Forced sellers and other distractions

Disorderly divestments create confusing market dynamics

Last week could be characterised as an “orderly” repricing of equity markets to the consequences of COVID-19 disruptions. This week has seen second-order market dynamics, driving valuations down to levels which do not seem particularly rational anymore.

Are we back to a systemic crisis, the return of a global financial system teetering on the brink of collapse as it did back in 2008/2009? The answer is a firm and resounding ‘No!’.

This time the source of the stock market downdraft is not the financial system itself, but an external shock to global economic activity. Given such shocks happen far more frequently than banking crises and the resilience of the financial system is stronger following the financial crisis of 10 years ago, we see far less stress across the financial system overall.

Nevertheless, stock and bond markets are displaying levels of apparent disorientation as they bounce between brutal sell-offs and staggering recoveries, suggesting that distressed sellers are dominating the markets. The double whammy of the oil price collapse adding to the growth downgrades from COVID-19 counter-measures has clearly worsened the situation, but not to the extent that it can explain some of the market action we are currently experiencing.

Instead, it is likely that a number of large investors who entered this rapid sell-off with geared/ leveraged investment positions (to catch the growth rebound that was predicted at the start of 2020), are now scrambling to reduce their positions because their leveraged market exposure has put most of their capital at risk (needless to say that Cambridge portfolios do not hold geared investment exposures). To quote Warren Buffet: “Only when the tide goes out, do you discover who has been swimming naked.”

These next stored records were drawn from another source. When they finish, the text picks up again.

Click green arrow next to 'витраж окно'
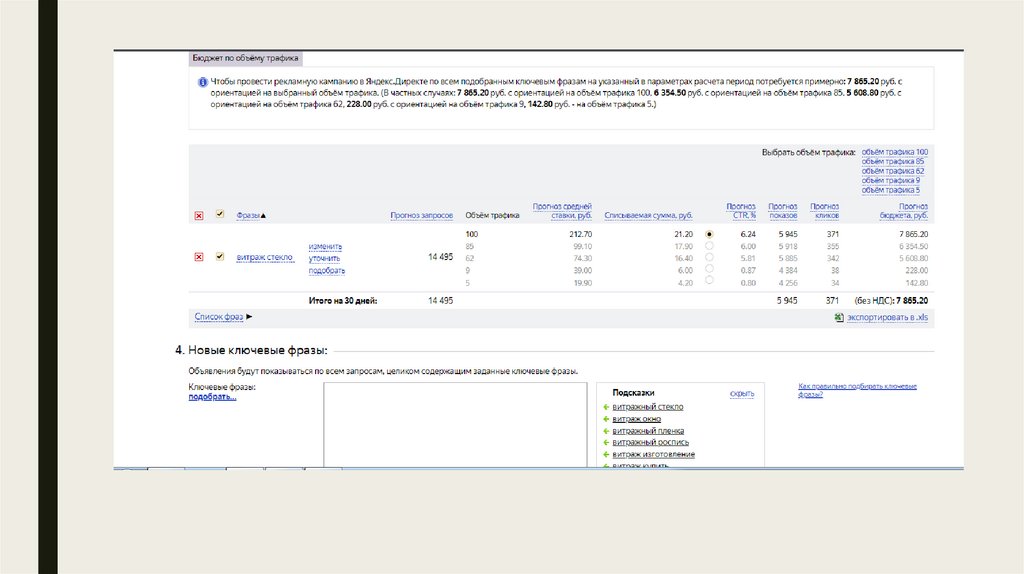 click(606, 419)
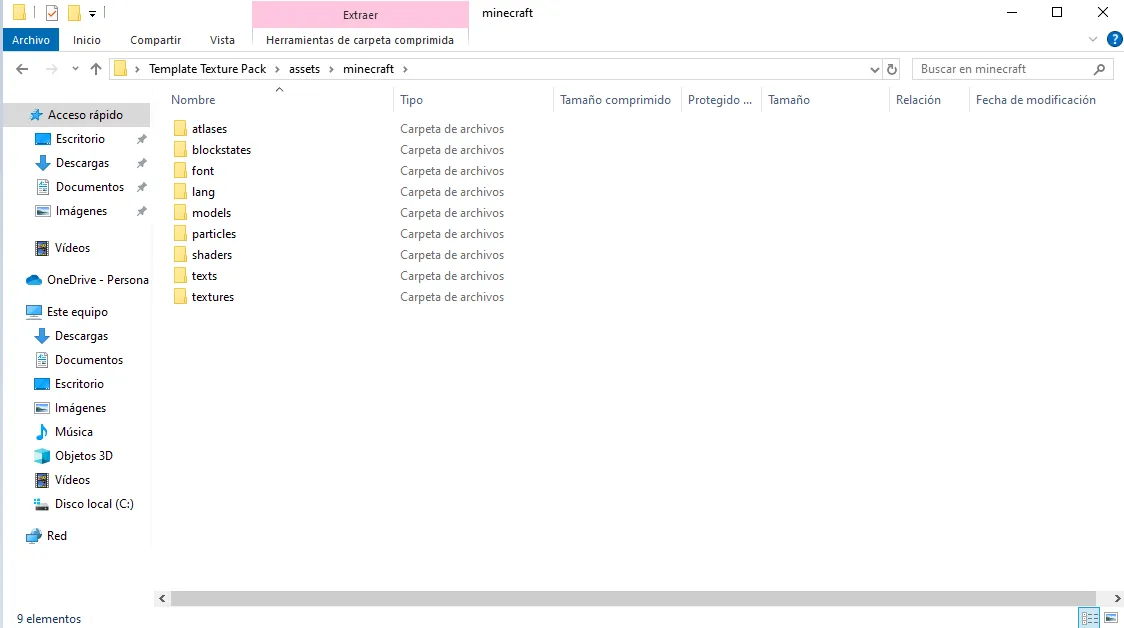Click the textures folder icon

(180, 297)
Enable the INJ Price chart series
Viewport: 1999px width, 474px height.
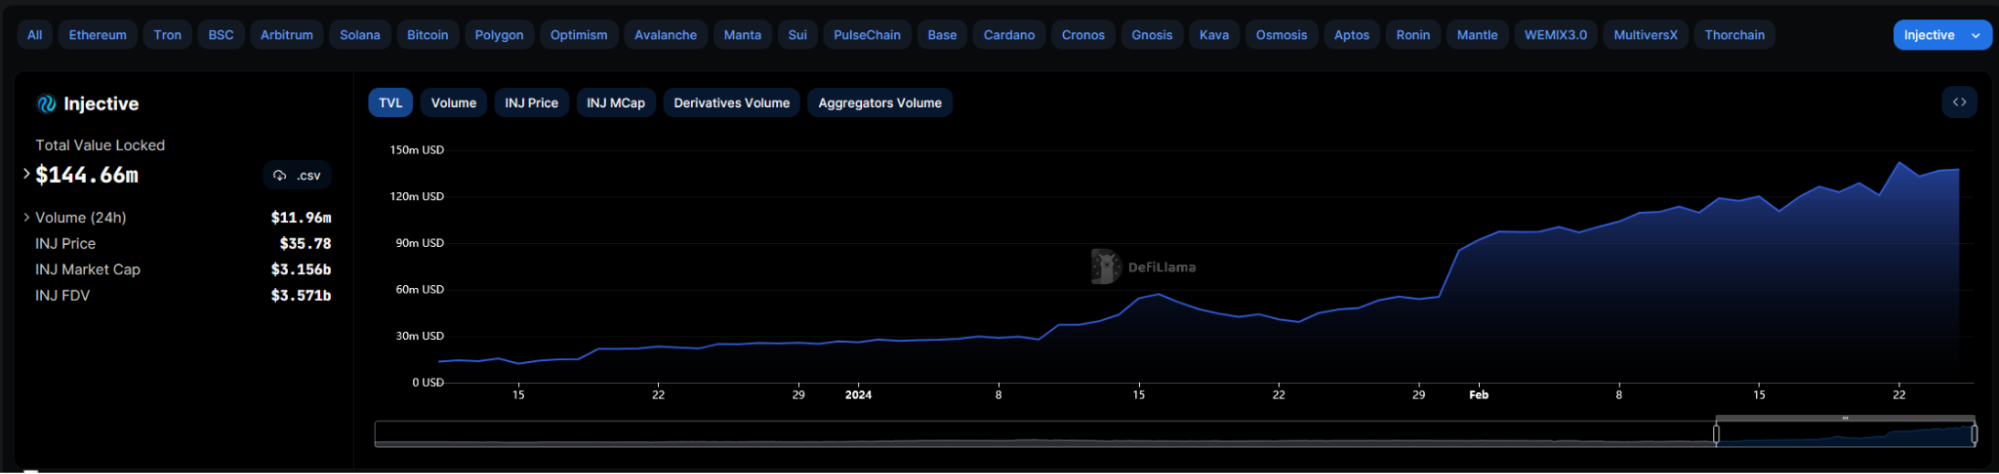click(x=531, y=103)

This may provide some explanation why markets are driven down to valuation levels that appear to price in a sustained fall in company earnings – as would result from a lasting recession – even though it is by no means clear that this is the most likely outcome. In other words, we cannot currently gain much insight from market action, except that no-one has more insight than anybody else.

What is very encouraging is the willingness for concerted action between governments (fiscal support) and central banks (monetary intervention). It is easier to agree to protect society as a whole from virus disruptions than bailing out the ‘fat-cats’ of the banking sector as was required 11 years ago. On that note we commend the new chancellor, government and Bank of England on taking the lead amongst the western nations in announcing bold action plans to prevent long lasting economic damage from what increasingly looks like an inevitable but temporary public health crisis.

We read from the UK’s actions, but also some of the extraordinary steps taken by the Italian government to contain the economic fallout at household level, that we may well experience, not only a virus inflicted pause to public live and economic activity, but also a pause to the financial rules and obligations that private households and small businesses normally have to live by. This will feel very uncomfortable for most of us and is likely to confuse markets again, but such action is absolutely what may at some point be required to address this formidable challenge.

In all of this we will not lose sight at Cambridge of the fact that such extraordinary times also lead to some extraordinary opportunities in investments, as too much focus on the very short term leads to buying opportunities for those with a longer term perspective. Historical precedent tells us that this virus crisis will pass and lead to a strong recovery, because the recessionary conditions are related to a passing condition, rather than a sustained deterioration in the general direction of travel the global economy was on before the virus crisis struck.